Listening to some of the co-founders and designers of Tridi Sdn Bhd speak of their passion for South East Asian heritage is refreshing; Here is a group of designers who could be looking to the West or post-modern schools of thought for inspiration but instead, have as their muse, some of the region's vanishing art forms. By applying these art forms - from the batik patterns of North Java to the intricate designs of Langkasuka woodcarving - in their creation of contemporary pieces of furniture and furnishings. Tridi has in effect given these nearly extinct crafts a new lease on life. And that is certainly caused for celebration.

The words of co-founder Joseph Foo sum up Tridi's design philosophy succinctly, “We want to do design that's good for us, good for others and good for nature.” The partnership - made up of Joseph's brand identity company, Trinity; Juteras, an architecture and interior design firm with projects such as the Four Seasons Resort in Langkawi Island under its belt; Living Space, a home accessories company based in Thailand; and Studio DL, an award-winning commercial photography studio - was set up in 2007 primarily to conduct product research and development dictated by the founder's vision of reviving

The team's maiden debut, called Cloud 9 and Spring, were unveiled last September after 16 months of testing and experimenting. The learning curve was particularly steep, Joseph admits. "None of us are furniture or product designers."

But you wouldn't know that judging by the visually-arresting pieces in these two collections. Developed by three designers - Chong Kek Heung, Caecar Chong and Tan Wei Ming - Cloud 9 and Spring were inspired by centuries-old Cirebon batik patterns of North Jave. Characterised by bold, symbolic patterns on white spaces, these patterns were initially developed by a mystic guild of artisans for Cirebon's royal palaces. Cloud 9's largely dark blue and off-white creations comprise chairs, stools, serving trays and square art boxes as well as 'bird cage' hanging lamps, carpets and mirrors. The Spring line, on the other hand, carries bright pink floral-motif tray tables, serving trays, table lamps and ice buckets.

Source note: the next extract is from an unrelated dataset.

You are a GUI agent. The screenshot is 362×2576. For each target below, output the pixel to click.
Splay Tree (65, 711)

Beyond the application of age-old batik traditions, the design team married two traditional techniques in the production of these items - silkscreen and lacquer. Joseph explains the marriage of these techniques: "It began when we visited Jennifer Dyson (of Living Space, one of Tridi's co-founders) in Chiang Mai and saw the many lacquer products there. This led to a discussion on how to put graphics on funiture... traditionally it meant that artisans had to draw onto the furniture." As with anything handmade, this would mean inconsistencies; following some experimentation, the team then decided on using silkscreen to transfer graphics onto the products.

On the heels of the positive reception for Cloud 9 and Spring, the team is now looking at the Malay arts of Langkasuka era. Co-founder David Lok (of Studio DL) believes that while this ancient art form has been around for centuries, its application for contemporary use has not been fully studied and this he feels is necessary to prevent its demise. "Unless we have a modern application, things will become irrelevant. While the langkasuka (art form) was respected and venerated in the past, we don't want to use it just for the sake of using it.. It has to be relevant, " he adds. Caecar agrees, adding that the contemporising of ancient crafts is a guiding principle of the team's design approach.

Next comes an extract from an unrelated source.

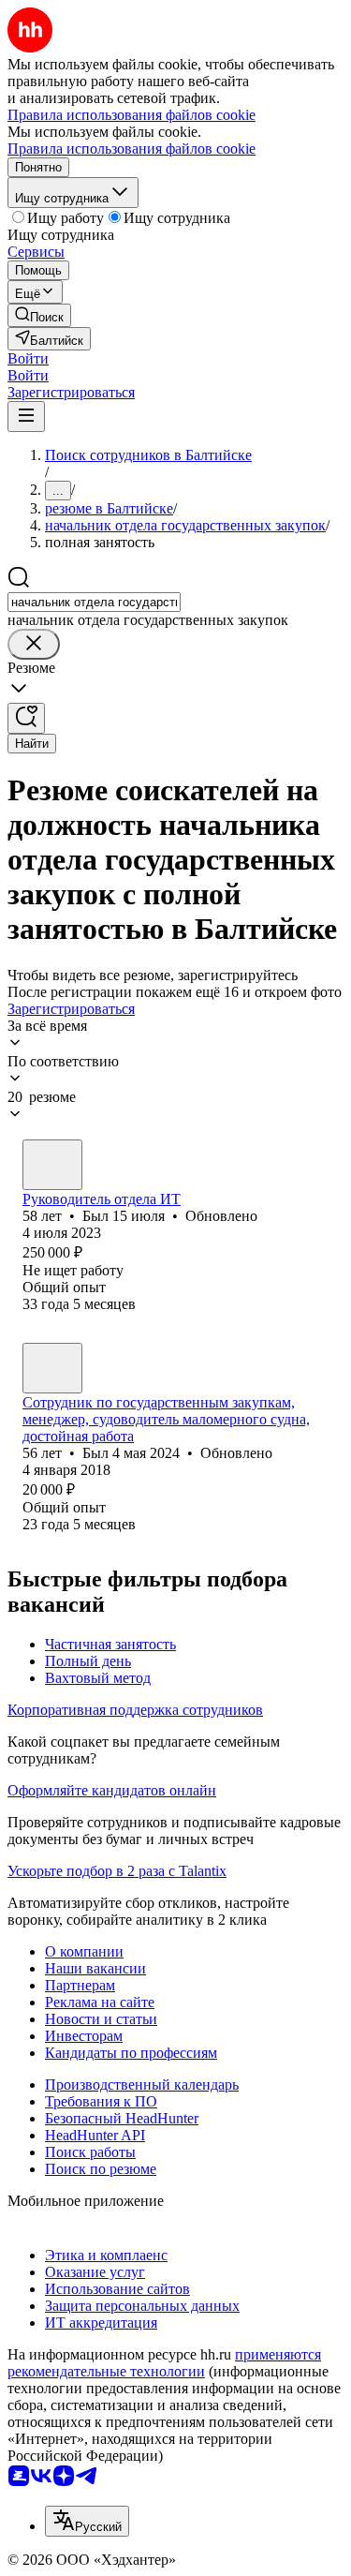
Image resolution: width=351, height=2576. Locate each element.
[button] (28, 358)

The team is excited about future design prospects and hope to expand their product range to larger furniture pieces and home furnishing items, and even fashion and jewelry pieces. Tridi also hopes to spur other designers to delve into South East Asia's rich cultural heritage through workshops with local craftsmen and artisans. By not abandoning the past but instead, embracing it, Tridi is playing its part in ensuring that the design scene in Malaysia, and effectively South East Asia, has a bright future.